¿Por qué Trump vuelve a dividir el mundo en tres imperios?
Frenchto
El nuevo mapa del mundo de Trump: imperios, miedo y la batalla por los recursos.
Imagina un mundo en el que Estados Unidos, bajo el liderazgo de Donald Trump, redibuja las fronteras internacionales, no solo en los mapas, sino en todo su enfoque del poder. Ahora que comienza 2026, esta visión del mundo es más evidente que nunca, con movimientos audaces en Venezuela, amenazas de anexión de Groenlandia y una creciente presión sobre los países vecinos. Trump no actúa como un presidente; se mueve como un emperador, reclamando su territorio en todo el continente americano.
No se trata de una transformación repentina. Estados Unidos tiene una larga historia de expansión territorial, construida sobre una mezcla de violencia y negociación: comprar, conquistar y asimilar tierras hacia el oeste y el norte. Sin embargo, la frontera sur siempre se ha abordado con más cautela, moldeada por ansiedades profundamente arraigadas sobre las diferencias culturales y étnicas. La expansión hacia el norte se siente «segura», mientras que el sur debe ser dominado, no absorbido. Esta dualidad, el optimismo arraigado en el destino manifiesto y el miedo a perder el dominio, continúa desarrollándose en la geopolítica actual.
Ahora, Trump revive una vieja idea: el hemisferio. Desde los inicios de la historia de Estados Unidos y la Doctrina Monroe hasta las estrategias militares y diplomáticas actuales, persiste la noción de que el hemisferio occidental es una esfera de influencia estadounidense. Esto no es aislacionismo en el sentido de retirarse del mundo, sino más bien un reenfoque estratégico: fortalecer a las Américas como fortaleza y trazar una línea dura contra la interferencia externa, especialmente de potencias emergentes como China.
En el corazón de esta cosmovisión está el control de los recursos naturales. Atrás quedaron los días de la influencia sutil; la América de Trump busca abiertamente asegurar, y a veces apoderarse, de productos vitales. Las acciones recientes en Venezuela y los proyectos propuestos en África son señales claras: Estados Unidos no solo debe acceder a los recursos, sino también evitar que los rivales hagan lo mismo. Las líneas de batalla se trazan con mayor nitidez con China, cuya creciente presencia en América Latina se considera un desafío directo a la supremacía estadounidense.
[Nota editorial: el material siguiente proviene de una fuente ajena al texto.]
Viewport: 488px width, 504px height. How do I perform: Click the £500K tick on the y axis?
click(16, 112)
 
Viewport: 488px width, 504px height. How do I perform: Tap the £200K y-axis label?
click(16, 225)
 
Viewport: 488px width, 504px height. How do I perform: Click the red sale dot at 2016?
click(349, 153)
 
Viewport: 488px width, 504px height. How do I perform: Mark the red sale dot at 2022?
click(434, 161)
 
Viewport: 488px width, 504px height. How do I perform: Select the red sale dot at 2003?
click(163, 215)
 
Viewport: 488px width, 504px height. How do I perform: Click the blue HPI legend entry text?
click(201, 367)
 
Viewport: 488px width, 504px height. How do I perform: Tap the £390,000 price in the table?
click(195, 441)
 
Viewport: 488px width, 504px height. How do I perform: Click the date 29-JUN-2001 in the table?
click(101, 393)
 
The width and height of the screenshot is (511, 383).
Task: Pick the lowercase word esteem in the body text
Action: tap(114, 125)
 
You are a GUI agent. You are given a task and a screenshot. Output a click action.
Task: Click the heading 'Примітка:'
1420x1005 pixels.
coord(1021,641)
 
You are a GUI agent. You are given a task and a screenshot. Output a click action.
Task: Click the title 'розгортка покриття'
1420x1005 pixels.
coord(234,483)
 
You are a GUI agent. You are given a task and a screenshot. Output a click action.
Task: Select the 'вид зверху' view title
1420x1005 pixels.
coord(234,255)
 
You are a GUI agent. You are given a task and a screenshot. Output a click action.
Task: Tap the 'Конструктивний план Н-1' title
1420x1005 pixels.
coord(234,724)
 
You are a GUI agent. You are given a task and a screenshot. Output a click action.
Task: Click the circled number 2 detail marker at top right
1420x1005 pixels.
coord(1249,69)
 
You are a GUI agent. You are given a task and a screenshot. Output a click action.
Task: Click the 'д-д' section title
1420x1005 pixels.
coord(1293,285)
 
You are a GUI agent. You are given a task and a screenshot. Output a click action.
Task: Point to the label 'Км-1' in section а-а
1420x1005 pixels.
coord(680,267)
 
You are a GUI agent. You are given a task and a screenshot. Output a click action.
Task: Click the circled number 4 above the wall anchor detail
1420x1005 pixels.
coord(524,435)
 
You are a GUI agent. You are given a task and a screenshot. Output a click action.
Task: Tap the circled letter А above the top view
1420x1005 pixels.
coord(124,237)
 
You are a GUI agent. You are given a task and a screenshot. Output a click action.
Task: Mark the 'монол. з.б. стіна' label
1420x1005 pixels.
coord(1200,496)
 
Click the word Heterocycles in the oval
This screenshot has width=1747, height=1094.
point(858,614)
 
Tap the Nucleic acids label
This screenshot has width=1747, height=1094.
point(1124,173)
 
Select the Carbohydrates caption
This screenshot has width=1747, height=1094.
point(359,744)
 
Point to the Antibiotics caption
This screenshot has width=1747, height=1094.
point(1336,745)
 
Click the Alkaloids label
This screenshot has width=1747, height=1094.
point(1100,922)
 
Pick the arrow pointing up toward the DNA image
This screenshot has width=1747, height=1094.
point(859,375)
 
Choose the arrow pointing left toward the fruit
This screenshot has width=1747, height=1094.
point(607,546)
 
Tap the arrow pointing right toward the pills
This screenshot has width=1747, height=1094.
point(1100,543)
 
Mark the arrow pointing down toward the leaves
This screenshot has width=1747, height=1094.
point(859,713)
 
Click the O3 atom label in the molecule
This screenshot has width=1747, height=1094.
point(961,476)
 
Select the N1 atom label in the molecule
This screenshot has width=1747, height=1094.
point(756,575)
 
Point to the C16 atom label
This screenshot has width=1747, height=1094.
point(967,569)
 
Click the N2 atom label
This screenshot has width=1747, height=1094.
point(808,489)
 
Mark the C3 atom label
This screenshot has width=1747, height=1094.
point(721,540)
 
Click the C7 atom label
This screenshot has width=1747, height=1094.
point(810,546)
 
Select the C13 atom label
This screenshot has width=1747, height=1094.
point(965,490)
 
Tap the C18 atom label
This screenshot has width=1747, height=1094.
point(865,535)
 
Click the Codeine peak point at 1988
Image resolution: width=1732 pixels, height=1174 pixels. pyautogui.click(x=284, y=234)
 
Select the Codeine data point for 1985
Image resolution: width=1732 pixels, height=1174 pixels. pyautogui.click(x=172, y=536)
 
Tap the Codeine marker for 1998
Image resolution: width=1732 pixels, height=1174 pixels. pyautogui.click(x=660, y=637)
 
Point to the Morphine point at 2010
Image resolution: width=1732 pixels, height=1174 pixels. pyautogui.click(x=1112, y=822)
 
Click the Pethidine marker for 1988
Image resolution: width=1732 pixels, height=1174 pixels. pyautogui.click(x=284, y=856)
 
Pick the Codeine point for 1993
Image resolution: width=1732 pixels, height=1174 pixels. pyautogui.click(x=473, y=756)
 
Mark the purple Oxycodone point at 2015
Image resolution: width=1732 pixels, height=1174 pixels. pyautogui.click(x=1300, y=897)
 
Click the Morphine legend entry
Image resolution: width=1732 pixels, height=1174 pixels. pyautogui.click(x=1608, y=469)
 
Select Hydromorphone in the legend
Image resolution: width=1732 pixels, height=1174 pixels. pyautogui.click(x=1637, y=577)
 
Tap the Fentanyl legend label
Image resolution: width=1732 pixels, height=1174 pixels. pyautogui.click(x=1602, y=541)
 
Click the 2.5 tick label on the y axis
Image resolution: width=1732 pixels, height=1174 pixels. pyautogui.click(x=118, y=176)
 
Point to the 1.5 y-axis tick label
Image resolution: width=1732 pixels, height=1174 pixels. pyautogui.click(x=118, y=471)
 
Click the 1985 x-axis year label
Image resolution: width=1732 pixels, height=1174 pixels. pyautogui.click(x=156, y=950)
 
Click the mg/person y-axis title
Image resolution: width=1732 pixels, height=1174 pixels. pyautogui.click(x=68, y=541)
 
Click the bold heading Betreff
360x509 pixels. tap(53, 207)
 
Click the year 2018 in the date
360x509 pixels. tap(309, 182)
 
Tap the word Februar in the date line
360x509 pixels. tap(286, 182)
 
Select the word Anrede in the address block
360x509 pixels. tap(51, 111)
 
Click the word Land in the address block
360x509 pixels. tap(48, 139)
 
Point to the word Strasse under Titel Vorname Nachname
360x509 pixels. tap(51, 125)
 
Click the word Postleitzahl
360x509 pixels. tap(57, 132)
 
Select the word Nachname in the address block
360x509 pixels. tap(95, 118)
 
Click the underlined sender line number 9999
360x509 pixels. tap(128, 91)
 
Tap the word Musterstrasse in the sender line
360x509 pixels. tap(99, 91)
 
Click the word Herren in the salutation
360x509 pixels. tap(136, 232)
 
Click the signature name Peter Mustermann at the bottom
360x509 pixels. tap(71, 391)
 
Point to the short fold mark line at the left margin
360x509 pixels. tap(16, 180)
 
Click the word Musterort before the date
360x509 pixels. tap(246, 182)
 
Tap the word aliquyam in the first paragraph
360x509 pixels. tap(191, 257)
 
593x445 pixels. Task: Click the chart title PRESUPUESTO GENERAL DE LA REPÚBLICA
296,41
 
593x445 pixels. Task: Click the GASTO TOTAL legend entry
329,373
Pero el mapa de Trump no se divide simplemente en tres imperios iguales: Estados Unidos, Rusia y China. En cambio, hay una jerarquía: el imperio estadounidense está solo en el hemisferio occidental, mientras que otros son competidores que deben ser contenidos, no iguales que deben ser reconocidos. Con Rusia, el enfoque es dejar que compita con Europa, confiando en que las divisiones internas europeas limitarán su influencia. Con China, la estrategia es más agresiva: bloquear su avance en las Américas y contrarrestar sus movimientos en Asia.
Sin embargo, la realidad sobre el terreno es mucho más desordenada que la visión. Las empresas chinas están profundamente arraigadas en las industrias latinoamericanas, e incluso los aliados políticos cercanos buscan lazos económicos con Pekín cuando les conviene. El mundo que Trump imagina a menudo choca con las realidades complejas e interconectadas del comercio y las alianzas globales.
El enfoque de Trump marca una ruptura brusca con el orden global cooperativo que siguió a la Segunda Guerra Mundial, cambiando hacia una nueva era en la que las esferas de influencia, la competencia por los recursos y el interés estratégico bruto impulsan las relaciones internacionales. Es un mundo donde el mapa se redibuja constantemente y donde el equilibrio de poder es todo menos estable.